After this dramatic reveal, the king realizes that his son is now in his stomach. He furiously pursues the women, and they all turn into birds, fleeing in different directions. Like I said, the actual transformation is not depicted since these abstract souls cannot become birds, but the imminent metamorphosis is hinted at by having the characters’ hands twisted. They also assume a flight-like pose, and the king’s nose appears to grow:
Taking a closer look at the above image, we see first of all that the king spreads his arms like wings. In the hand on the right, we still see a chunk of meat/flesh. Most interestingly, perhaps, is that this image reveals how the 15thC copyists were uncertain about the characters’ gender.In this nymph it is particularly clear how both breasts have been added in darker ink, and how some erasing and/or correcting has been going on in the groin area. Because of examples like these, my guess is that in the immediate exemplars, most nymphs were genderless humanoid figures.
In the final two images, we see both sisters fleeing from the king, while starting to transform into birds as well: Philomela towards the roof of the palace, Procne towards the forest (not pictured). “One of them, a nightingale, Procne, makes for the woods. The other, a swallow, Philomela, flies to the eaves of the palace“. Philomela, under the roof, has been given a new attribute resembling three flowers. I think this relates to the actual, “constellation” layer and is supposed to help the reader identify which star or constellation is meant. There is no point in actually picking flowers while you are being pursued by a murderous serial rapist barbarian.

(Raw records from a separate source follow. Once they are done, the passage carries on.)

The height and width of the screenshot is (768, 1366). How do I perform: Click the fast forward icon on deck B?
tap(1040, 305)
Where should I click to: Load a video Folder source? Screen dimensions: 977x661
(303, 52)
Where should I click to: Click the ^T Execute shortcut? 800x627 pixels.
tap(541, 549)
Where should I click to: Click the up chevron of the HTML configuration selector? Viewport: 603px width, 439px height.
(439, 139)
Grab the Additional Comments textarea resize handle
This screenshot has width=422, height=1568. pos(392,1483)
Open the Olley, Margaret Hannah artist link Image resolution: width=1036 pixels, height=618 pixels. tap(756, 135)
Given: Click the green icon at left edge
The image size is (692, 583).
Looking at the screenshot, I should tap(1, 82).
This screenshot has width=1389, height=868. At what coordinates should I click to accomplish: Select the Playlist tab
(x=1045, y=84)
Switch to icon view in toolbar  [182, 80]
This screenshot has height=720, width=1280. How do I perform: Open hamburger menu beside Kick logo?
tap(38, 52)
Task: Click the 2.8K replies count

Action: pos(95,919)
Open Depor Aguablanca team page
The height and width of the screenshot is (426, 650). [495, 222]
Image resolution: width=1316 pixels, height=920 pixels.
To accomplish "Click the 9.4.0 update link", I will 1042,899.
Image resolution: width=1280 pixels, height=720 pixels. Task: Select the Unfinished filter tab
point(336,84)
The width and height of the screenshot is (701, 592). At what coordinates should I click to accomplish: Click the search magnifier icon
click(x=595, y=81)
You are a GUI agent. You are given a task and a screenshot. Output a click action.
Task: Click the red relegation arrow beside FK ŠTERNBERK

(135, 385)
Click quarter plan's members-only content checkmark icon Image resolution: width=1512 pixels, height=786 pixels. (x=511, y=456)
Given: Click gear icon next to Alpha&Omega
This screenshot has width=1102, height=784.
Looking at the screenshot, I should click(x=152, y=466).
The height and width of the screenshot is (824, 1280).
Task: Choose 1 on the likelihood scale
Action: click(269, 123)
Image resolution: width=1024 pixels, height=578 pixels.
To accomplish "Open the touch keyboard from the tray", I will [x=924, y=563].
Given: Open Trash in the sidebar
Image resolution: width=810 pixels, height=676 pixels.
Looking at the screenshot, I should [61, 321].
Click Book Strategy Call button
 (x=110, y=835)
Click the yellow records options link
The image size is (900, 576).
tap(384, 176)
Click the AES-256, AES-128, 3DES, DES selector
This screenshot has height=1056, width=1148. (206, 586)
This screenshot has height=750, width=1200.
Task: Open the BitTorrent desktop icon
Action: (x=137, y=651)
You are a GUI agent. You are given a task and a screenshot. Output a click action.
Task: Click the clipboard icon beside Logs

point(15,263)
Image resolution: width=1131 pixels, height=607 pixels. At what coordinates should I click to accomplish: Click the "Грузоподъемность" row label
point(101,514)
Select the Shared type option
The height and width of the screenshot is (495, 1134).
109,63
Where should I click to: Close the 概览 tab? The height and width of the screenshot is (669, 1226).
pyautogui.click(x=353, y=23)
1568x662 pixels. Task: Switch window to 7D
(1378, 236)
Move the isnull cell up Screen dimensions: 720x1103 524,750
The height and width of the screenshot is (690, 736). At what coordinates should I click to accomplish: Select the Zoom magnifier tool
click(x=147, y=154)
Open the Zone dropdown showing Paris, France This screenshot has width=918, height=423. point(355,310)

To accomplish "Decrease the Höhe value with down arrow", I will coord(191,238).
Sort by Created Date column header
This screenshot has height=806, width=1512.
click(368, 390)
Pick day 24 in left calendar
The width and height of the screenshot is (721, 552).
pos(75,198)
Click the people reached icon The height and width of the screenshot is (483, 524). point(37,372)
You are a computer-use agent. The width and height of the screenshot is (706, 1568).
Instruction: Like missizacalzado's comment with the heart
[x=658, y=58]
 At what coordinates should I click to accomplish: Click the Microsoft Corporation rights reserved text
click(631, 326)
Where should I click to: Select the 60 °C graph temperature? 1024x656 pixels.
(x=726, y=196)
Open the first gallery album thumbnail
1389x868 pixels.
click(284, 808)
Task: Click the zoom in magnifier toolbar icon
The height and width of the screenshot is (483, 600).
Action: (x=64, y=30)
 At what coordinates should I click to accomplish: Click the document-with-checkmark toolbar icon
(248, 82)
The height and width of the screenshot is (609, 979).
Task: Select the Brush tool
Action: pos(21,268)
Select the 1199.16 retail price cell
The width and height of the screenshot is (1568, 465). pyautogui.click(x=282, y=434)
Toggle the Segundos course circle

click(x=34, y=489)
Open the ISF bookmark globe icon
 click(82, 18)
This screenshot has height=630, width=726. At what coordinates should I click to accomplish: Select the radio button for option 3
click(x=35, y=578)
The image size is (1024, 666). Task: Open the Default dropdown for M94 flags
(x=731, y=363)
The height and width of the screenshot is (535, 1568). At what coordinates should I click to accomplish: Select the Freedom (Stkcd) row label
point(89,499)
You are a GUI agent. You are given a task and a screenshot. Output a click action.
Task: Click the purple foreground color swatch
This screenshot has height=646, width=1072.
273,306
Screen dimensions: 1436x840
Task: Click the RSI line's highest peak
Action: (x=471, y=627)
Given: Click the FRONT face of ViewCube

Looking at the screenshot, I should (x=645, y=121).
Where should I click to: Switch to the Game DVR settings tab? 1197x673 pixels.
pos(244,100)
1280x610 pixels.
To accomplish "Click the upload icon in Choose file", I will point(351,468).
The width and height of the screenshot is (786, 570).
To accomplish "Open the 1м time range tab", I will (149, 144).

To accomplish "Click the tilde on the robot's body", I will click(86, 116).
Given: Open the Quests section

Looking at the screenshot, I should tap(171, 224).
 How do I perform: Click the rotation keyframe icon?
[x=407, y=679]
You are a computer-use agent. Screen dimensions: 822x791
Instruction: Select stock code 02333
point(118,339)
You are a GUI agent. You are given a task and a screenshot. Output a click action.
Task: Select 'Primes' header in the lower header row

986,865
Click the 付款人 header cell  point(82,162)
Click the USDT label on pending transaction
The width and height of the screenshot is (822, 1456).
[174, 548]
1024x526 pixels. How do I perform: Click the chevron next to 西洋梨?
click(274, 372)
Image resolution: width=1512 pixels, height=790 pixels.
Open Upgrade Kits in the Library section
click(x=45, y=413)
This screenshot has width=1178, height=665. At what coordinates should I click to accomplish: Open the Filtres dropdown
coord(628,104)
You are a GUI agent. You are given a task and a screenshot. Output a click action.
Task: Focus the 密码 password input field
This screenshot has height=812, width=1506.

I have just passes the 2000 words-mark for this post, so this will be enough for now. In conclusion, I must say that the more I analyze this imagery, the more I am inclined to follow Diane O’Donovan’s interpretation of these folios as representing Hellenistic period astro-meteological information (source). What I add myself to this analysis, is my interpretation of the nymphs’ arrangement as a didactic evocation of Ovidian myth. What I think we see in these folios, is an attempt to make specialized Hellenistic concepts easier to digest and memorize for a later audience.